Comments, footnotes, endnotes

ODT comments, footnotes, and endnotes are supported by novelibre.

Tip

novelibre has no support for images in the text body. You can instead use comments as placeholders. Replace them with your images (or any other special formatting beyond the capabilities of novelibre) at the end, when you prepare your finished novel for publishing.

About document language handling

ODF documents are generally assigned a language that determines spell checking and country-specific character substitutions. In addition, Office Writer lets you assign text passages to languages other than the document language to mark foreign language usage or to suspend spell checking.

Document overall

The project language (Language code acc. to ISO 639-1 and country code acc. to ISO 3166-2) can be set in the Book settings (right pane) under Document language.

Text passages in sections

Paragraph-wise or inline text markup for other languages is supported by novelibre.


Project lock

When exporting a document that can be edited outsides novelibre, the project can be automatically locked in order to prevent confusion. This behavior depends on the Export settings.

Important

The project can only be locked if all changes are saved.
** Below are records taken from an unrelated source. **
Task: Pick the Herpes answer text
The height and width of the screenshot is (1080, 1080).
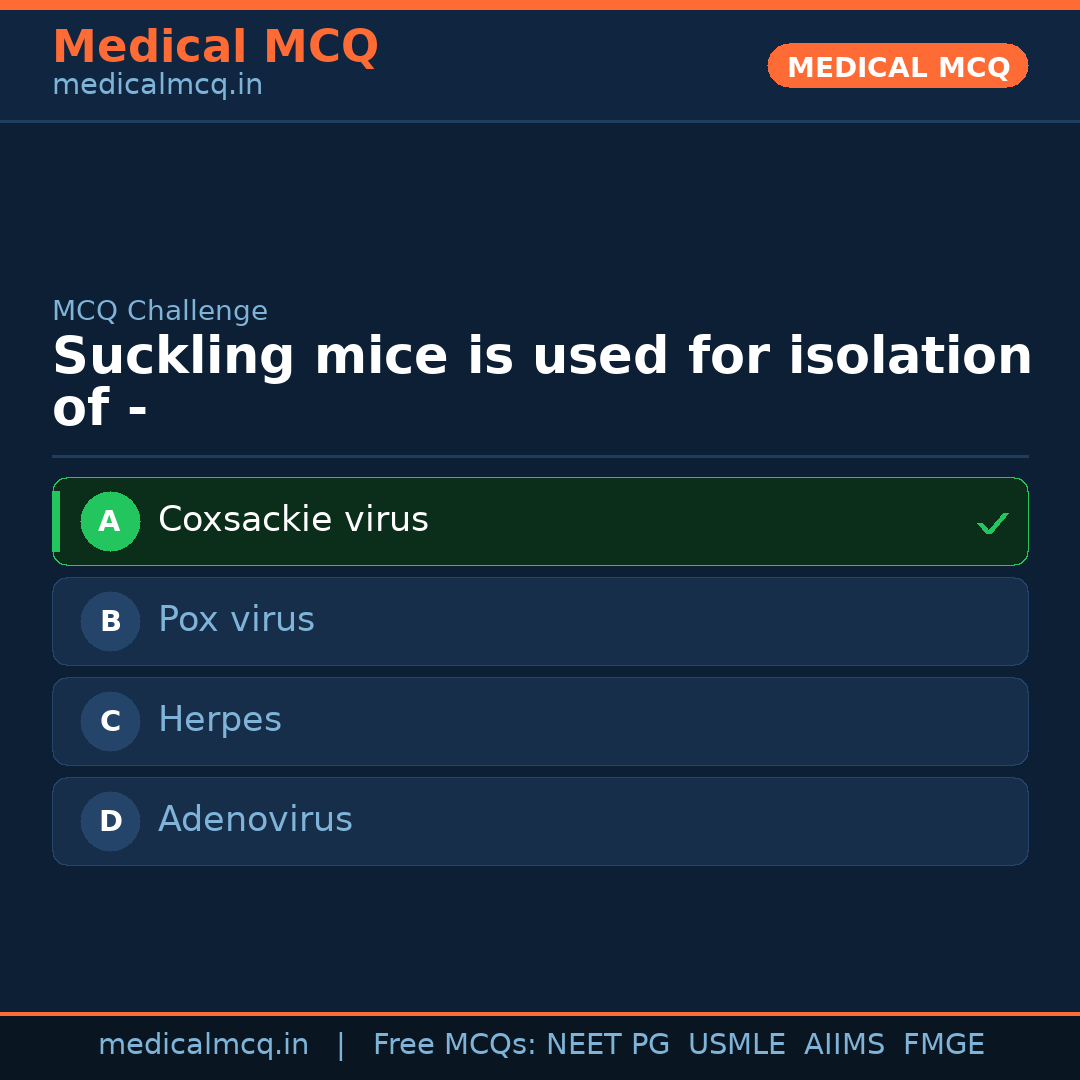Action: 220,720

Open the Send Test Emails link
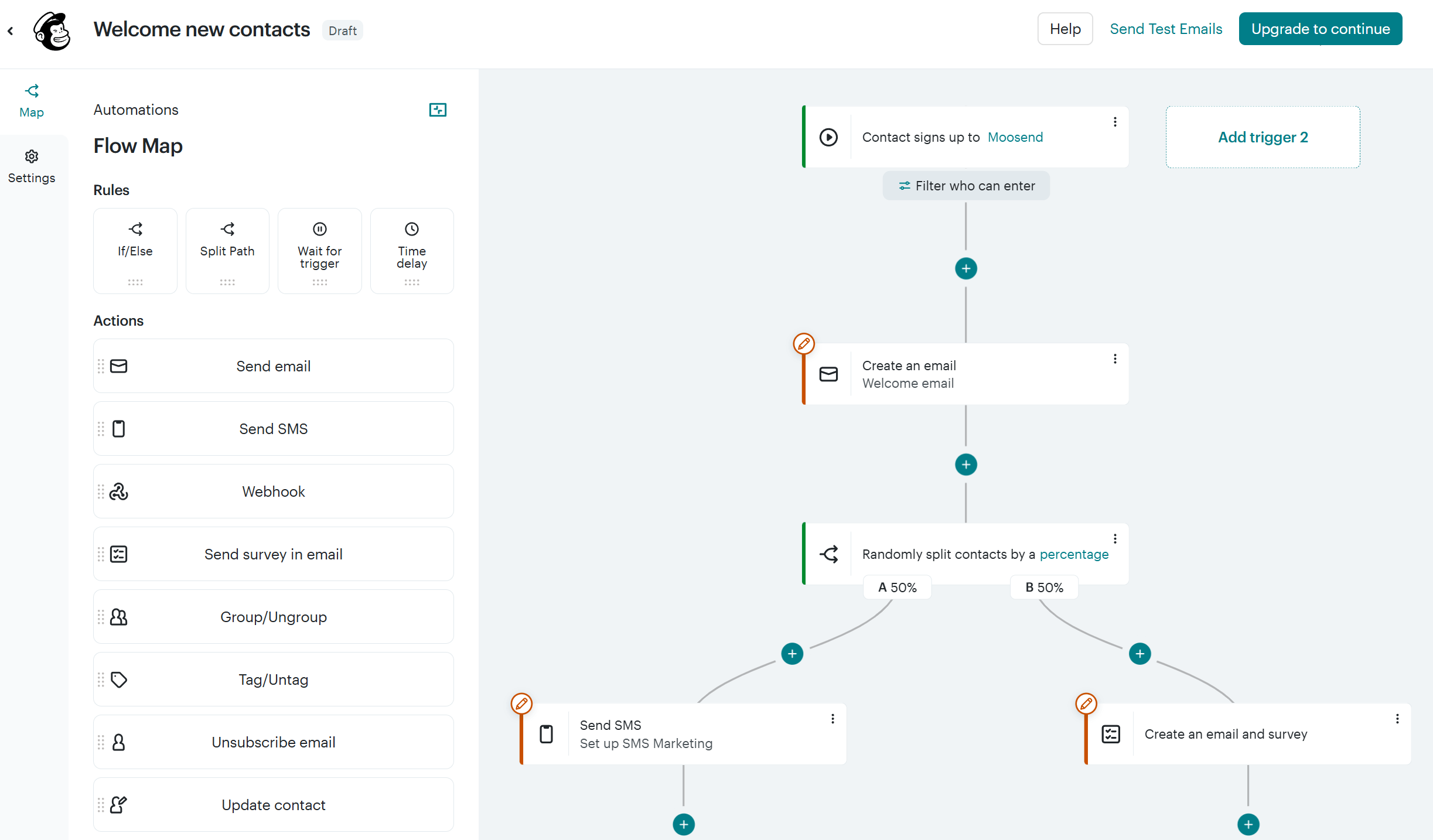click(1166, 28)
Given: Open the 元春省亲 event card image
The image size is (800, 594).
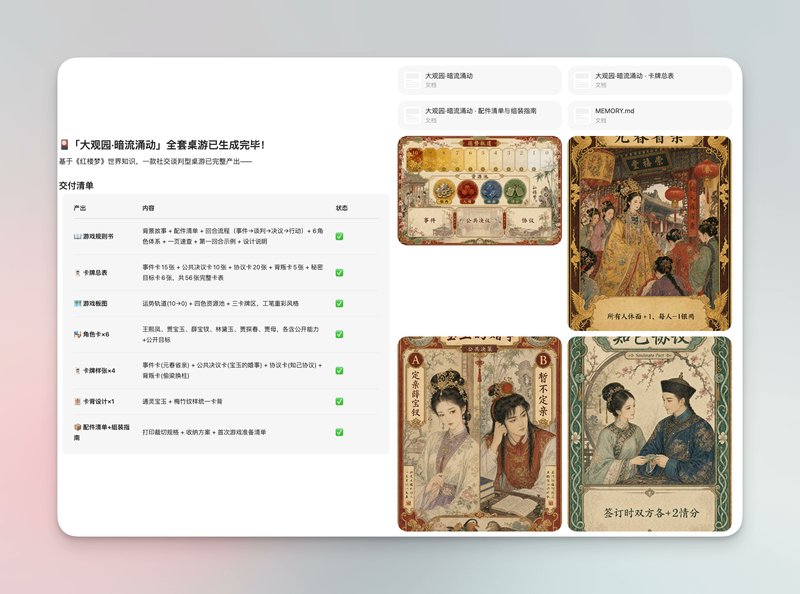Looking at the screenshot, I should point(649,233).
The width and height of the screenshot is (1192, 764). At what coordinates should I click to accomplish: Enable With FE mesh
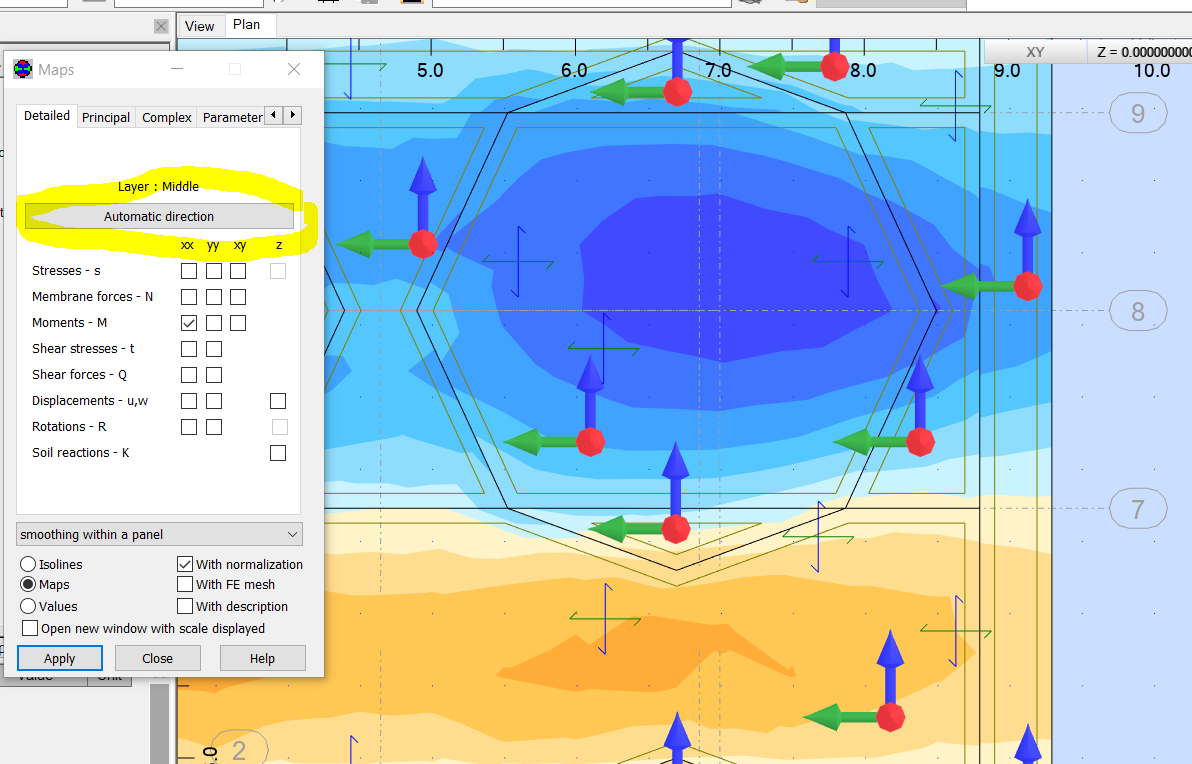185,584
In locked state, the project cannot be modified via the user interface. The footer bar is then displayed in reversed colors, the menu entries for changing data or exporting other documents are greyed out, and the widgets in the Properties view are disabled.

The project lock state is persistent. This is achieved by automatically creating a lock file named .LOCK.<project name>.novx#. If you delete this file while novelibre is not running, the project will be unlocked upon next start.

Usually, the project is automatically unlocked after re-importing the externally edited document.

Hint

The project lock is nothing more than a strong reminder. You can unlock the project at any time at your own risk. You also can manually lock the project, if necessary. The Lock/Unlock toolbar button toggles the locking state.